[Stored entries]
+ + + + +

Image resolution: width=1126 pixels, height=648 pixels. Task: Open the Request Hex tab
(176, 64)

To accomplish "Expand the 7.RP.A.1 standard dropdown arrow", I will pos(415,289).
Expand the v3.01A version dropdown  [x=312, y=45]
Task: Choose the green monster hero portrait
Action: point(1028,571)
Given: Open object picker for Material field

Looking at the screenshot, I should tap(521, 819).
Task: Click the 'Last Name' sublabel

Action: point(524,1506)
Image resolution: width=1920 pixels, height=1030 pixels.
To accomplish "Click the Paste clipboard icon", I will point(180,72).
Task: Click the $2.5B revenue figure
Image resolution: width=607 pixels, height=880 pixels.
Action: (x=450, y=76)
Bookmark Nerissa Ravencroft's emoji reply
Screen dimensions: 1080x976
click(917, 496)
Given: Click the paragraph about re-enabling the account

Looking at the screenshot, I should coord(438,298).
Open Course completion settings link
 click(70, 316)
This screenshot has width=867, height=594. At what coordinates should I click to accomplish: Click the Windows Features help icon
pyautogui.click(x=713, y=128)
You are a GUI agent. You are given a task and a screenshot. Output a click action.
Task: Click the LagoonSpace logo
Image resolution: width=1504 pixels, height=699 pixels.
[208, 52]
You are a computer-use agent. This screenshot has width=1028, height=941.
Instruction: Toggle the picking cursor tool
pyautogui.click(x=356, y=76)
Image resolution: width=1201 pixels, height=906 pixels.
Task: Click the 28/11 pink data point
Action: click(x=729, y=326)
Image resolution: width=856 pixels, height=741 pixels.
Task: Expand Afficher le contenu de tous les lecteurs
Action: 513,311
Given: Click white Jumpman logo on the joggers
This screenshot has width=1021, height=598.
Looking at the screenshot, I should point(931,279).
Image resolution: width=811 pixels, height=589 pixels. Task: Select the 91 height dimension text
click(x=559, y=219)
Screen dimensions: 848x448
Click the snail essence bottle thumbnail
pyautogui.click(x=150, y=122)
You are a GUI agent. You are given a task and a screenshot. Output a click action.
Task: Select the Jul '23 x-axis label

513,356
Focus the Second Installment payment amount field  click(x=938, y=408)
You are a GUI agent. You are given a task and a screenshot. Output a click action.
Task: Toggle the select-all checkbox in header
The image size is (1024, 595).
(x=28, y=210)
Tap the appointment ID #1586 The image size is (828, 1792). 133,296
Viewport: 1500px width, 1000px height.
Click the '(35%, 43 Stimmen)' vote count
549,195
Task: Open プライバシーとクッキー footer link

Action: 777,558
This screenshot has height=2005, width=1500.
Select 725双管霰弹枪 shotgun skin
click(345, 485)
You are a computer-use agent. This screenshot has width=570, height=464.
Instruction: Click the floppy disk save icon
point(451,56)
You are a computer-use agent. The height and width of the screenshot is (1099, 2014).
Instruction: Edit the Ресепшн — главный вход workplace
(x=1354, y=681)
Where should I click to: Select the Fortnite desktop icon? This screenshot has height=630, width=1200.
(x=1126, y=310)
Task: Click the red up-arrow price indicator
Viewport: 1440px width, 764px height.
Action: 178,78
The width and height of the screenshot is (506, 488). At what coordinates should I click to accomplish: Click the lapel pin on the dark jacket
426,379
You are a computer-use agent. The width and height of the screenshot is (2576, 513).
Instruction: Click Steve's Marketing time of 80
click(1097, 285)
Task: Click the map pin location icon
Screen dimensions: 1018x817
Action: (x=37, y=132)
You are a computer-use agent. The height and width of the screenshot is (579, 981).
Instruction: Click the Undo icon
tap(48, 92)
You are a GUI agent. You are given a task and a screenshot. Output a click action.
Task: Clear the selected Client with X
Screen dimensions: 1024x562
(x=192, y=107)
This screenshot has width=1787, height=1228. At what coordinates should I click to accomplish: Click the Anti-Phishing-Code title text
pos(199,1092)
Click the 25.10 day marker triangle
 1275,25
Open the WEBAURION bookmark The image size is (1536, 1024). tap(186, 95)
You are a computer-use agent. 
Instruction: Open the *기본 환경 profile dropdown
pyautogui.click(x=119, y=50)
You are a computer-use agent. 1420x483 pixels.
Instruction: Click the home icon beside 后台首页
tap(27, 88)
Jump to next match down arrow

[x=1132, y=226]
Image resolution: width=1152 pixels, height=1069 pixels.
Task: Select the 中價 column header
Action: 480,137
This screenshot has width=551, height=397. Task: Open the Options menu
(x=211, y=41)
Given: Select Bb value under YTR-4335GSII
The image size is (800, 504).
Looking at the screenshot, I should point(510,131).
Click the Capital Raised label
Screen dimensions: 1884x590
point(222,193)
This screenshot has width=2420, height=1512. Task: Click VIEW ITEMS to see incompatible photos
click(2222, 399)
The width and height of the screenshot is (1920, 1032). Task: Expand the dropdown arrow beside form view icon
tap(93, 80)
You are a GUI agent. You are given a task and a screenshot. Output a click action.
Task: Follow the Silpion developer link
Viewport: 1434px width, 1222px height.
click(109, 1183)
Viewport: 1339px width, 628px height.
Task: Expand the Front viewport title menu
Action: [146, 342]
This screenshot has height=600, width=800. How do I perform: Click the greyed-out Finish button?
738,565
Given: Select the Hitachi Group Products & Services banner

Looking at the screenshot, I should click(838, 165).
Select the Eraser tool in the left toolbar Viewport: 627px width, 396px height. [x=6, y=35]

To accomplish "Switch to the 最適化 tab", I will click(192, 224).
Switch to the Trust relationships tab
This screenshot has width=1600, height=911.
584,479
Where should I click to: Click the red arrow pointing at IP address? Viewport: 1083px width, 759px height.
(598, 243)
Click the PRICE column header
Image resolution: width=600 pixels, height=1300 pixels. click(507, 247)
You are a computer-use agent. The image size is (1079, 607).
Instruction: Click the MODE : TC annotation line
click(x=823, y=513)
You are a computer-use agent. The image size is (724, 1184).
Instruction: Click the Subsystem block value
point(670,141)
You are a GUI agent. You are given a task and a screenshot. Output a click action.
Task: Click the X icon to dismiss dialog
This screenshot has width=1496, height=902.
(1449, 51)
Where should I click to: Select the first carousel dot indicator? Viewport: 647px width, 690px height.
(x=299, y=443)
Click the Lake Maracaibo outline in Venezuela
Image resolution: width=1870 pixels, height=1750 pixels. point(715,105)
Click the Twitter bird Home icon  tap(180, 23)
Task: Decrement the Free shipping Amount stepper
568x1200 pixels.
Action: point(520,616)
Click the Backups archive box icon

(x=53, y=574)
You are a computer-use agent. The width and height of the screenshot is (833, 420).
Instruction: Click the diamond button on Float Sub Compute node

+ + + + +

● **Exercise goal**:
Beginning with the line that has "The image size is (1024, 595)." and ending with the line that has "Task: Click the red up-arrow price indicator", set down the lines above exactly and include no others.

● **Task solution**:
The image size is (1024, 595).
(x=28, y=210)
Tap the appointment ID #1586 The image size is (828, 1792). 133,296
Viewport: 1500px width, 1000px height.
Click the '(35%, 43 Stimmen)' vote count
549,195
Task: Open プライバシーとクッキー footer link

Action: 777,558
This screenshot has height=2005, width=1500.
Select 725双管霰弹枪 shotgun skin
click(345, 485)
You are a computer-use agent. This screenshot has width=570, height=464.
Instruction: Click the floppy disk save icon
point(451,56)
You are a computer-use agent. The height and width of the screenshot is (1099, 2014).
Instruction: Edit the Ресепшн — главный вход workplace
(x=1354, y=681)
Where should I click to: Select the Fortnite desktop icon? This screenshot has height=630, width=1200.
(x=1126, y=310)
Task: Click the red up-arrow price indicator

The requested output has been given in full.